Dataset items
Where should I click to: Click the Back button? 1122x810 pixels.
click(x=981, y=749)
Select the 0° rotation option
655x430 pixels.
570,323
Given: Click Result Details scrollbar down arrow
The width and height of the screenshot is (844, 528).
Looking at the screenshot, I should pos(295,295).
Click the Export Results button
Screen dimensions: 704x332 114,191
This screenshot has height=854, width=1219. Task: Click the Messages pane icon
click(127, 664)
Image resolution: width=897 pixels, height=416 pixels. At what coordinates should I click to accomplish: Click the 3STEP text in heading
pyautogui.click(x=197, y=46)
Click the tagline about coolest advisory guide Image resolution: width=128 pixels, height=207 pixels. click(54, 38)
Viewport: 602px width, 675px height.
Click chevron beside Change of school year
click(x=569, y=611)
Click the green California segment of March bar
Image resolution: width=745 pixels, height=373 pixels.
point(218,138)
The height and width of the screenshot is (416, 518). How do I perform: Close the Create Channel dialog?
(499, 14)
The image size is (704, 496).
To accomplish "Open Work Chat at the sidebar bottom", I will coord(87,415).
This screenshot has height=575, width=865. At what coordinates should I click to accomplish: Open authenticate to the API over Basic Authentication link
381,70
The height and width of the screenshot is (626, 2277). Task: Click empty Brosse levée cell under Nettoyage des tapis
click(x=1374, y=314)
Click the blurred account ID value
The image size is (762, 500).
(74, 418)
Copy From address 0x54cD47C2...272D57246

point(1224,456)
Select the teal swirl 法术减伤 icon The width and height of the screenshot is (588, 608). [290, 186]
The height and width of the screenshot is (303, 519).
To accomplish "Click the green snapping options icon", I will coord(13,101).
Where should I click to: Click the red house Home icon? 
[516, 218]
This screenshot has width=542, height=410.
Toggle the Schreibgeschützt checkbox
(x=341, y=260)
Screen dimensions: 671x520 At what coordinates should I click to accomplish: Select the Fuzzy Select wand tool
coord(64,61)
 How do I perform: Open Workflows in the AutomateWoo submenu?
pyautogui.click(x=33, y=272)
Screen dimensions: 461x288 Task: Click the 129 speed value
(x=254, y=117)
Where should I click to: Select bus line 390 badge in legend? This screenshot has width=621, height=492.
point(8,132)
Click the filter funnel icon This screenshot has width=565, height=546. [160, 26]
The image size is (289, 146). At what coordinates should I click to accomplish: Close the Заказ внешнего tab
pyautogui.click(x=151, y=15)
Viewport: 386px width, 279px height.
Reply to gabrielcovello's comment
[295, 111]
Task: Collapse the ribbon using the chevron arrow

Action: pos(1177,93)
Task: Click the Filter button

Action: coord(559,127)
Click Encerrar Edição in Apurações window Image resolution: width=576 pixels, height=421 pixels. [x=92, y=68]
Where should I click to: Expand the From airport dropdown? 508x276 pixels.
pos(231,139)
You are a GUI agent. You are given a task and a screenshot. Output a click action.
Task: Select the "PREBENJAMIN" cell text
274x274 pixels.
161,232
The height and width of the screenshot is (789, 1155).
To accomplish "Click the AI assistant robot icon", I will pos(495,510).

▶ _TASK ITEM_
Please quote nothing but the lines from the line with "This screenshot has width=542, height=410." through the end of the data above, exactly as written, ends included.

▶ _EXPECTED OUTPUT_
This screenshot has width=542, height=410.
Toggle the Schreibgeschützt checkbox
(x=341, y=260)
Screen dimensions: 671x520 At what coordinates should I click to accomplish: Select the Fuzzy Select wand tool
coord(64,61)
 How do I perform: Open Workflows in the AutomateWoo submenu?
pyautogui.click(x=33, y=272)
Screen dimensions: 461x288 Task: Click the 129 speed value
(x=254, y=117)
Where should I click to: Select bus line 390 badge in legend? This screenshot has width=621, height=492.
point(8,132)
Click the filter funnel icon This screenshot has width=565, height=546. [160, 26]
The image size is (289, 146). At what coordinates should I click to accomplish: Close the Заказ внешнего tab
pyautogui.click(x=151, y=15)
Viewport: 386px width, 279px height.
Reply to gabrielcovello's comment
[295, 111]
Task: Collapse the ribbon using the chevron arrow

Action: pos(1177,93)
Task: Click the Filter button

Action: coord(559,127)
Click Encerrar Edição in Apurações window Image resolution: width=576 pixels, height=421 pixels. [x=92, y=68]
Where should I click to: Expand the From airport dropdown? 508x276 pixels.
pos(231,139)
You are a GUI agent. You are given a task and a screenshot. Output a click action.
Task: Select the "PREBENJAMIN" cell text
274x274 pixels.
161,232
The height and width of the screenshot is (789, 1155).
To accomplish "Click the AI assistant robot icon", I will pos(495,510).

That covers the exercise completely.